-- List of tasks --
A: According to the film article, who directed All in a Night's Work?
B: Translate this sentence from the film article into Spanish: "Tony discovers that the young lady in question, Katie Robbins, is employed in his own research department."

-- Selected text --
--------------------------------------------------
All in a Night's Work is a 1961 American Technicolor romantic screwball comedy film directed by Joseph Anthony and starring Dean Martin and Shirley MacLaine.

Plot
Tony Ryder's uncle, the wealthy publisher of magazines, has just died. The young playboy Tony inherits the paper but is left with a board of directors that thinks he's unsuited for the task, plus a hotel detective who thinks Tony should know about a girl who was seen running away from his uncle's Palm Beach hotel room, wearing nothing but a Turkish towel and an earring, on the night of his death.

Tony discovers that the young lady in question, Katie Robbins, is employed in his own research department. The board decrees that he must send in the detective to watch her and head off any attempts at blackmail. But the more time Tony spends trying to get Katie to open up about what her relationship to his uncle was, the less he cares. Complications ensue in the form of Ms. Robbins's fiancé—he's a strait-laced veterinarian—and the board's insistence that Katie be silenced at all costs.

Cast
Dean Martin as Tony Ryder
Shirley MacLaine as Katie Robbins
Cliff Robertson as Warren Kingsley, Jr.
Charles Ruggles as Dr. Warren Kingsley, Sr. (billed as Charlie Ruggles)
--------------------------------------------------
-- Dataset --
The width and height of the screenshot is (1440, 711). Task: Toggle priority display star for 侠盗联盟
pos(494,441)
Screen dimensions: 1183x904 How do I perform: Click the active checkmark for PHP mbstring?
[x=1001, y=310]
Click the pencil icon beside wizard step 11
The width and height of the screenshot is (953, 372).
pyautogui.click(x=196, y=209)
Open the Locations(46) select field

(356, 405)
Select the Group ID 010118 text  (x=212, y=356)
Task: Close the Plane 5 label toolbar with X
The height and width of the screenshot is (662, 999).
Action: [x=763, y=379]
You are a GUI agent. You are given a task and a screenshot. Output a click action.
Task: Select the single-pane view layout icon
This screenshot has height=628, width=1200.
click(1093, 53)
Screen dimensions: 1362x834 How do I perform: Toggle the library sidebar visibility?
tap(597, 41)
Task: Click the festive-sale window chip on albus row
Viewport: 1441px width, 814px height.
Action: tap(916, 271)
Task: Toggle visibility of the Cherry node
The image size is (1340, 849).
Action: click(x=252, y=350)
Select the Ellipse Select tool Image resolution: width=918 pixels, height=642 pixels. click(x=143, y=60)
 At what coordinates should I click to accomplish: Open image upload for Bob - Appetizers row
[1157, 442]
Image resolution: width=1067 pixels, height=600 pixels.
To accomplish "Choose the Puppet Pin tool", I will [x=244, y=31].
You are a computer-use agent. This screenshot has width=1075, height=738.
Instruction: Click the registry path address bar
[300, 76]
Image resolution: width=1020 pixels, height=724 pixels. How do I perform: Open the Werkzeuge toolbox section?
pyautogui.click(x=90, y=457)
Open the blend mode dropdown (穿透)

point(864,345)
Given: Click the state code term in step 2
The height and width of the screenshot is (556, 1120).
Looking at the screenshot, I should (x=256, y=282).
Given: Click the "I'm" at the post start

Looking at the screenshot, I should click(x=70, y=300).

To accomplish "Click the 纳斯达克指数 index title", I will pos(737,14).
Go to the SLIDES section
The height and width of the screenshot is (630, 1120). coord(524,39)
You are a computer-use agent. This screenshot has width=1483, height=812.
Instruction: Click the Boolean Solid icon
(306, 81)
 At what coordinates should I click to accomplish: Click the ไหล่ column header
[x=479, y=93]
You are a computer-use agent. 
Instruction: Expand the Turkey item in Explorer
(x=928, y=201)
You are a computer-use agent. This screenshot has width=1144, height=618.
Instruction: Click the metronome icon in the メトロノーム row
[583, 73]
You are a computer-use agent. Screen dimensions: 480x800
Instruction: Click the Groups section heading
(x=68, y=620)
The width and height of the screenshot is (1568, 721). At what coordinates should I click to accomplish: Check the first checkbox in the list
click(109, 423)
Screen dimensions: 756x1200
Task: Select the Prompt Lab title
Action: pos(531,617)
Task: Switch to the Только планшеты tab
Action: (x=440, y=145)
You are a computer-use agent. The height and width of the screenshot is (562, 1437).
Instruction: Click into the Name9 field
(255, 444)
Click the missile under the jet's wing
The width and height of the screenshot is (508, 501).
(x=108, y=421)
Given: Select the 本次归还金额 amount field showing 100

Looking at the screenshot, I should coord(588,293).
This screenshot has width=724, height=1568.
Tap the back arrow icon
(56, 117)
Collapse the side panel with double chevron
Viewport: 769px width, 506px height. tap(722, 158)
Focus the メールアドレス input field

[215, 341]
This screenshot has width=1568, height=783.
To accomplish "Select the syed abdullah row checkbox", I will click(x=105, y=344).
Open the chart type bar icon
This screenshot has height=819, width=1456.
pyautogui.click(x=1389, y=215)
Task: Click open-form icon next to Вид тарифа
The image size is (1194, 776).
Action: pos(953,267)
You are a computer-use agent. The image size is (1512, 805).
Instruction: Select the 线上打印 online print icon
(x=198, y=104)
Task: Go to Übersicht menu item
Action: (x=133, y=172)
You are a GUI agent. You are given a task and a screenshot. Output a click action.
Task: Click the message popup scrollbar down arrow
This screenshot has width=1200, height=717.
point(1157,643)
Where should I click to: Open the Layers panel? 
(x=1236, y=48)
--------------------------------------------------
-- Expected results --
A: Joseph Anthony

B: Tony descubre que la joven en cuestión, Katie Robbins, está empleada en su propio departamento de investigación.